Instructions for the task
Begin at the line that has "Given: Select the" and stop after the line that has "Action: click(x=176, y=508)". Write out only those records again with "Mixed table" swapped for "Mixed sheet" and nothing else changed.

------------------------------

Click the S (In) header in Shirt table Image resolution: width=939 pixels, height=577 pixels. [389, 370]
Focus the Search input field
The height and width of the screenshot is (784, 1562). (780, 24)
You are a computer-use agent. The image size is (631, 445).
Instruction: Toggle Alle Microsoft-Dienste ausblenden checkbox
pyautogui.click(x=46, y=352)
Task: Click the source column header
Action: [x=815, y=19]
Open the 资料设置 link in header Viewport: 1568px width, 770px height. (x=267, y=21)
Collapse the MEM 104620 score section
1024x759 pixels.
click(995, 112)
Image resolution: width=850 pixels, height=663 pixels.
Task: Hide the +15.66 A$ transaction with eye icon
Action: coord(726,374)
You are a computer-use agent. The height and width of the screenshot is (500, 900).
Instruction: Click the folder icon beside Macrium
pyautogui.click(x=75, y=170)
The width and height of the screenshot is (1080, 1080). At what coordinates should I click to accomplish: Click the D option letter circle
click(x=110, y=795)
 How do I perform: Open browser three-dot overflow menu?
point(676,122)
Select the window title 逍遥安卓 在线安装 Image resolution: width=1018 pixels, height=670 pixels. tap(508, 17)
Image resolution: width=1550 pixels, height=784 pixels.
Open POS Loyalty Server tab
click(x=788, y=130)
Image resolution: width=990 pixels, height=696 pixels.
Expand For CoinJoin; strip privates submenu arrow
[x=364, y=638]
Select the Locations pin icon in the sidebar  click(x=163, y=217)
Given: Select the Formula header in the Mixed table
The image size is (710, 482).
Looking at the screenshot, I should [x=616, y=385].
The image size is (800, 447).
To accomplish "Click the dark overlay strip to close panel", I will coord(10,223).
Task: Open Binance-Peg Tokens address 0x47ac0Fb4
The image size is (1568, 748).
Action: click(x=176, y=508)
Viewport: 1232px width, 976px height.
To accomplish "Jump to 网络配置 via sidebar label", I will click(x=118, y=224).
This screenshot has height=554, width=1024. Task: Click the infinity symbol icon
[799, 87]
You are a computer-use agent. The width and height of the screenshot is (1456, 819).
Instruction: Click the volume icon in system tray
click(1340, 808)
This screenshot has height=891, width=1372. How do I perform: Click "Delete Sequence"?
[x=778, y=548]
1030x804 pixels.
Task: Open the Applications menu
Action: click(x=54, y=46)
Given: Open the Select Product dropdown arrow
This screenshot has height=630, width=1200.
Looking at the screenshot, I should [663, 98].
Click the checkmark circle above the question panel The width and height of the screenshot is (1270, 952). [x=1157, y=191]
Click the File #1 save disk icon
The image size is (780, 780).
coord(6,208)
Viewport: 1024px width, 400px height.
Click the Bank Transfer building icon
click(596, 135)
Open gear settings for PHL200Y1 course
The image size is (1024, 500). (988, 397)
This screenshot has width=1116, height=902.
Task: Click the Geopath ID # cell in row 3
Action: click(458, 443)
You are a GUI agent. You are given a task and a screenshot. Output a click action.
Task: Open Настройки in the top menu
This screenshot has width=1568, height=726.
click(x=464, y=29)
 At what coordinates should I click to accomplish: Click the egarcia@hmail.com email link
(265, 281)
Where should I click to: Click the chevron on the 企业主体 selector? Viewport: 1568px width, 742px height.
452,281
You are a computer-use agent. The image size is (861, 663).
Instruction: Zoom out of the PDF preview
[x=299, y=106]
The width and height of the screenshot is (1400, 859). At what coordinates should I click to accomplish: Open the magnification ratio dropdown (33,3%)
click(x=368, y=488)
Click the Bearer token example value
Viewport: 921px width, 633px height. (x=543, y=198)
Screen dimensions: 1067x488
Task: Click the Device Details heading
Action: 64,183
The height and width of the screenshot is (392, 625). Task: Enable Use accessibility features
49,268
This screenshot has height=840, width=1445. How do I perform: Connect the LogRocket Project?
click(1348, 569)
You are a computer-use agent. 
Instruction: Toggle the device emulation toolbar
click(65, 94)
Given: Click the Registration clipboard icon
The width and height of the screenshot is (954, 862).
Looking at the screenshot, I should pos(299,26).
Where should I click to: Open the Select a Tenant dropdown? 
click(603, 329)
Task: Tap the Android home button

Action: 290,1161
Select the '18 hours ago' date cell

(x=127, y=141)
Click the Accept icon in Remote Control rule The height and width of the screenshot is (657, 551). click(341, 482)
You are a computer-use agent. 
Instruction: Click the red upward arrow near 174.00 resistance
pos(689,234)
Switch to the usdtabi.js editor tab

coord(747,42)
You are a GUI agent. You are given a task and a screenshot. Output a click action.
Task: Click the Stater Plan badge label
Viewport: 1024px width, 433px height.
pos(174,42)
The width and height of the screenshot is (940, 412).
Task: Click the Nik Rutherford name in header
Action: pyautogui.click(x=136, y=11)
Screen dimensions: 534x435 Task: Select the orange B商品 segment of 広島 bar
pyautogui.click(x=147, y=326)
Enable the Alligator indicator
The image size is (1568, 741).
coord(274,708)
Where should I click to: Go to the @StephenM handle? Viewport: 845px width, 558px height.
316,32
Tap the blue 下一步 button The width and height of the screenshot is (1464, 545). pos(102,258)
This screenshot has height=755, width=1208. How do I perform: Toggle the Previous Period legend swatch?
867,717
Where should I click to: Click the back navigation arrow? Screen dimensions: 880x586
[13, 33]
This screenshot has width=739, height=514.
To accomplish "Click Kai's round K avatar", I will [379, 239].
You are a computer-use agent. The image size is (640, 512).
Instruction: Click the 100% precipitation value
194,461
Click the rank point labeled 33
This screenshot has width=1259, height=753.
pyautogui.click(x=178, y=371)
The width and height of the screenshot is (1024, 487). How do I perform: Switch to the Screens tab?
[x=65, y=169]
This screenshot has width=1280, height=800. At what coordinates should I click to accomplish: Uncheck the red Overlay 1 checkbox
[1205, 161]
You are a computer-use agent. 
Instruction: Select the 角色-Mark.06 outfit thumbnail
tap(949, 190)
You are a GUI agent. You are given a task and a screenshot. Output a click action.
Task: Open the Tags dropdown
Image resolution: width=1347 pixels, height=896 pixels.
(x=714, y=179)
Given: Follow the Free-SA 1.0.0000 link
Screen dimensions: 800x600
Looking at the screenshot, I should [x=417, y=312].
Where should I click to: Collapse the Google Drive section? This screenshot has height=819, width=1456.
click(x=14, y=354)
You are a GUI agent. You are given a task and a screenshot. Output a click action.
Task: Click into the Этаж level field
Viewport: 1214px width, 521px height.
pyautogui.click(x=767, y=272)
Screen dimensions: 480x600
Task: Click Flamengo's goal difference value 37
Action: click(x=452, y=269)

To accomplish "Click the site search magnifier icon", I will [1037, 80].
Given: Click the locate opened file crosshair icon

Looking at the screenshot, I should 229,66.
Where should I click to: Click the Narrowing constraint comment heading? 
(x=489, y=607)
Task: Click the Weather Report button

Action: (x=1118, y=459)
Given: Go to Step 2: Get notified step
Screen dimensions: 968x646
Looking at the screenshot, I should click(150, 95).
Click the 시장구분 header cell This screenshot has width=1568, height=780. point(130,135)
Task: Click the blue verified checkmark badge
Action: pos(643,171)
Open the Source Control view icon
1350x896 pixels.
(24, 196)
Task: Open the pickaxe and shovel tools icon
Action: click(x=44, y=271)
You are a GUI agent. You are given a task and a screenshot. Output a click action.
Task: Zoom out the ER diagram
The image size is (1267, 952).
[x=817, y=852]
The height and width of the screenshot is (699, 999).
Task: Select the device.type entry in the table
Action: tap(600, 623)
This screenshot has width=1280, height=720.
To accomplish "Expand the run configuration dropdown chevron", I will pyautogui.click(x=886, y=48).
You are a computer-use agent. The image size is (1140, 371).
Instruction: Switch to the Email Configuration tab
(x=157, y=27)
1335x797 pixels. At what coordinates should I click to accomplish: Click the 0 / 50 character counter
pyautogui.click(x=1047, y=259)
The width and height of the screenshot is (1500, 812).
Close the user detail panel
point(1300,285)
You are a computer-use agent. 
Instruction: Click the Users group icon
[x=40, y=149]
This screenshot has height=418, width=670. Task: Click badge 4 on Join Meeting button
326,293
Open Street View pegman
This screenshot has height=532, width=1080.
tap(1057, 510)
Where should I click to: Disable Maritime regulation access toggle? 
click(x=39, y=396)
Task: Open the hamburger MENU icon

------------------------------

Result below
Given: Select the Formula header in the Mixed sheet
The image size is (710, 482).
Looking at the screenshot, I should [x=616, y=385].
The image size is (800, 447).
To accomplish "Click the dark overlay strip to close panel", I will coord(10,223).
Task: Open Binance-Peg Tokens address 0x47ac0Fb4
The image size is (1568, 748).
Action: click(x=176, y=508)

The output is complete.